Seamless Combination of Fluorescence-Activated Cell Sorting and Hanging-Drop Networks for Individual Handling and Culturing of Stem Cells and Microtissue Spheroids

Abstract

Open microfluidic cell culturing devices offer new possibilities to simplify loading, culturing, and harvesting of individual cells or microtissues due to the fact that liquids and cells/microtissues are directly accessible. We present a complete workflow for microfluidic handling and culturing of individual cells and microtissue spheroids, which is based on the hanging-drop network concept: The open microfluidic devices are seamlessly combined with fluorescence-activated cell sorting (FACS), so that individual cells, including stem cells, can be directly sorted into specified culturing compartments in a fully automated way and at high accuracy. Moreover, already assembled microtissue spheroids can be loaded into the microfluidic structures by using a conventional pipet. Cell and microtissue culturing is then performed in hanging drops under controlled perfusion. On-chip drop size control measures were applied to stabilize the system. Cells and microtissue spheroids can be retrieved from the chip by using a parallelized transfer method. The presented methodology holds great promise for combinatorial screening of stem-cell and multicellular-spheroid cultures.
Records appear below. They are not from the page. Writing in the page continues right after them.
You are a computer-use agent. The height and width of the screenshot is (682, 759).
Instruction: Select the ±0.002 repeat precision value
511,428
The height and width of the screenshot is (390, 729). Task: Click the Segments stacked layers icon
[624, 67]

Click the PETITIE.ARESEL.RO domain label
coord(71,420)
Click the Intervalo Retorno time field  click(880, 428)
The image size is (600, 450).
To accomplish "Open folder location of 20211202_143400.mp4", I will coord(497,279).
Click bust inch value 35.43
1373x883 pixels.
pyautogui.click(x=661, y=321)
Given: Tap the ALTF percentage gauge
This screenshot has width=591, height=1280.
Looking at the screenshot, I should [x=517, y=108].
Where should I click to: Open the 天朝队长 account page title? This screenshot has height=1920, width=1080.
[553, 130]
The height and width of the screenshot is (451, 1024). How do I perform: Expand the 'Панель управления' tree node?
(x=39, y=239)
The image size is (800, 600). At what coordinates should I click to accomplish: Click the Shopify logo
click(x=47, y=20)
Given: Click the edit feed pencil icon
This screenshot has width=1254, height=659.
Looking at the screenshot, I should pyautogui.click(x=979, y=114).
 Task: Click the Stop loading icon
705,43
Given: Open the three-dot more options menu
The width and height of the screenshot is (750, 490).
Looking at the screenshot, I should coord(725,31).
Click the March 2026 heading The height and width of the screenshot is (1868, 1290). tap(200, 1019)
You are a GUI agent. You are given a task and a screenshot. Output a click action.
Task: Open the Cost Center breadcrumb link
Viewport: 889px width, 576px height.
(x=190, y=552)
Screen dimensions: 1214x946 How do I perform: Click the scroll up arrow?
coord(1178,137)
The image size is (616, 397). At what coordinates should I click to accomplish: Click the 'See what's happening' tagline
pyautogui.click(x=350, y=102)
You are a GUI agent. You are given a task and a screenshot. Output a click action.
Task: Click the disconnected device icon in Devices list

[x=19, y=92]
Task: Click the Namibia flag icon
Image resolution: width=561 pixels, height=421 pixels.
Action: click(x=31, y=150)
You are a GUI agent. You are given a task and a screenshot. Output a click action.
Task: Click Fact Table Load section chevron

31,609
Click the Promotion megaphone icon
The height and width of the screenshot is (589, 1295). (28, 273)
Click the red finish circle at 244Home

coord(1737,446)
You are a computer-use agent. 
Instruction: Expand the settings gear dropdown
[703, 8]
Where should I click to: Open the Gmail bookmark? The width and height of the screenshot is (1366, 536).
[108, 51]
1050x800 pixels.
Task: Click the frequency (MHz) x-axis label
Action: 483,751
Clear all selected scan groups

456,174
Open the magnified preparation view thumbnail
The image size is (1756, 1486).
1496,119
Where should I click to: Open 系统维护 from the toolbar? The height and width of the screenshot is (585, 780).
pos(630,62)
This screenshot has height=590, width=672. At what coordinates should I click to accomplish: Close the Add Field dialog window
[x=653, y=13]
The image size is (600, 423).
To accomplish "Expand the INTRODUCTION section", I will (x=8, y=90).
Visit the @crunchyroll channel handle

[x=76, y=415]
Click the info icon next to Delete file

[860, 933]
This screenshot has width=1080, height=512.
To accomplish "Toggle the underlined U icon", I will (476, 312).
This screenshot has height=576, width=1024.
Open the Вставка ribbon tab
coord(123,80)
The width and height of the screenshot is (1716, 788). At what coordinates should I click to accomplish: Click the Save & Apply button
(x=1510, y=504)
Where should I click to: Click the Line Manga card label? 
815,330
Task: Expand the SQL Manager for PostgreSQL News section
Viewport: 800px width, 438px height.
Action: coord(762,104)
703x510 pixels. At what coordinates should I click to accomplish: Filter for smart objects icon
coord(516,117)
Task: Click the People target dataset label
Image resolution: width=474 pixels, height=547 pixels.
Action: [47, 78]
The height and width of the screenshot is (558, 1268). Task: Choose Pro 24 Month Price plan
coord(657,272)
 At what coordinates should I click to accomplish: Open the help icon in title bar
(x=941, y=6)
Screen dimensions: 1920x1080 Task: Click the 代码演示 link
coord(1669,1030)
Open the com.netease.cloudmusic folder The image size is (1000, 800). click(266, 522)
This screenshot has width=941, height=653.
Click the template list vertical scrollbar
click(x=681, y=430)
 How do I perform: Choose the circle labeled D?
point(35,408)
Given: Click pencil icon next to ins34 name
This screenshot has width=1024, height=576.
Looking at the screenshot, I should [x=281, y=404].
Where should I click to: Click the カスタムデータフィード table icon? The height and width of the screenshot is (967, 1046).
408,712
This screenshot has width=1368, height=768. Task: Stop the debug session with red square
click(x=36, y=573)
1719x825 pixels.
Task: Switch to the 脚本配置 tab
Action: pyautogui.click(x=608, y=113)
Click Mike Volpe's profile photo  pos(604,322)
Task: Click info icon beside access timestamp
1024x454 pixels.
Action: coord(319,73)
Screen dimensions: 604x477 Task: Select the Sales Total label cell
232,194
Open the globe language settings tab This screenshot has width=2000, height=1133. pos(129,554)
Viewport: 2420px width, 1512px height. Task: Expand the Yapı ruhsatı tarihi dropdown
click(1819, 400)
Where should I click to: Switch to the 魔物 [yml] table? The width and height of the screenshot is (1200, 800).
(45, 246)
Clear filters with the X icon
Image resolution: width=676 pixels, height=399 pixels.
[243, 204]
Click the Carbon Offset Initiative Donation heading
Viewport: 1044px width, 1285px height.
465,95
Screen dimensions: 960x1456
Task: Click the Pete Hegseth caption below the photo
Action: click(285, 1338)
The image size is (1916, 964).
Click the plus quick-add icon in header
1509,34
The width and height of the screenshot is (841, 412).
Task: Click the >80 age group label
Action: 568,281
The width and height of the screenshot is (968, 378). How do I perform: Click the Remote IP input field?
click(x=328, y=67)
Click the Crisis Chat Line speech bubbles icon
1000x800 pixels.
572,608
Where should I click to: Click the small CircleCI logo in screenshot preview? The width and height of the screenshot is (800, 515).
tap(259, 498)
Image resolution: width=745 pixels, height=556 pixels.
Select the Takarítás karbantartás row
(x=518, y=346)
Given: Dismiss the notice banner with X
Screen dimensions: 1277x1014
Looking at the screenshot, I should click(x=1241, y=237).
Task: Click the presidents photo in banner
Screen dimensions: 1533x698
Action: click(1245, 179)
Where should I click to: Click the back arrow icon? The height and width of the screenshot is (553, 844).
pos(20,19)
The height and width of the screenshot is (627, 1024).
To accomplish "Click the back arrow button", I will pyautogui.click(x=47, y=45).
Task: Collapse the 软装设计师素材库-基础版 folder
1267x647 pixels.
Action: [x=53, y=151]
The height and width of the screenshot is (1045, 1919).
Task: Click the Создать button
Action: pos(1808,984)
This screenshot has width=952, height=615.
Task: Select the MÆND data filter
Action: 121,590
Figure 1. Microfluidic cell culturing workflow.

(A) Layout of the microfluidic device, consisting of a 4-by-6 array of interconnected drops with a single inlet and single outlet. Liquid is loaded from the top and automatically distributed all over the network due to capillary forces. (B) Single-cell loading into standing drops by using FACS and spheroid loading by using pipets. (C) Culturing under controlled perfusion and a close-up of the outlet: state 1, larger drop = liquid removal; state 2, smaller drop = no liquid outflow. (D) Parallel cell and spheroid transfer from the hanging-drop network to a receiver plate.

Figure 2

(A) Bright-field picture of the hanging-drop chip, loaded with cellular spheroids, after turning it upside down and cell sedimentation. (B) Green-fluorescence micrographs of cells, sorted into the hanging drop chip, after turning it upside down and sedimentation. The resulting and intended cell numbers per drop are indicated. (The target drops are marked in black at the top of each image. Both scale bars are 200 μm).

Figure 3

(A) Picture of the hanging-drop chip filled with red food dye for showing the hanging drop network. (B) Close-up view of the outlet drop with the tubing tip placed at the liquid–air interface defining the drop height. (C) Measured drop height variation over 10 h at a flow-rate 5 μL/min. (D) Bright-field and fluorescence micrographs of eight spheroids at the beginning and after 3 days in culture (loaded drops are marked in black, scale bars are 200 μm). (E) Relative spheroid growth in perfusion mode and (F) ATP content at the start and after 3 days in a static, D3(s), and perfused chip culture, D3(p). (Medians are marked in black).

Figure 4

(A) Bright-field images of 300 fluorescent HCT-116 cells, sorted in a chess-board-like pattern into hanging drops, and of subsequent spheroid formation during 125 h (target drops are marked in black, scale bar is 200 μm, see Supplementary Movie 1 for full time-lapse sequence). (B) Fluorescence intensity increase of 8 spheroids derived from 300 sorted, fluorescent HCT-116 cells over time. (C) Fluorescence intensity of cell clusters after 125 h in culture in dependence of the initially sorted cell number (n = 2). (D) Fluorescence intensity development versus time for clusters consisting of low numbers of cells, and fluorescence micrographs at different time points (scale bar is 200 μm, contrast has been increased for better visibility).

Figure 5

(A) Phase contrast images (10×) of all 24 drops at day 1, after loading 50 granulocyte/macrophage progenitor (GMP) cells from bone marrow suspension into each drop using a FACS unit, and at day 5 after subsequent culturing in the hanging drops (target drops are schematically marked in black, scale bar is 200 μm). (B) Flow-cytometric characterization of retrieved cells after 5 days in culture. (C) Yellow fluorescence micrographs of the hanging-drop culture taken every day (scale bar is 200 μm, see Supplementary Movie 2 for full time-lapse sequence).

Figure 6

(A) Photograph of the harvesting platform including the hanging drop chip at the top and the receiver plate below. (B) Spheroids imaged after harvesting on the receiver plate. Gray shadows are optical artifacts in transmission-light microscopy mode, which are produced by the curved drop liquid–air interface. Initially loaded drops are marked in black in the top schematic. Scale bar is 200 μm.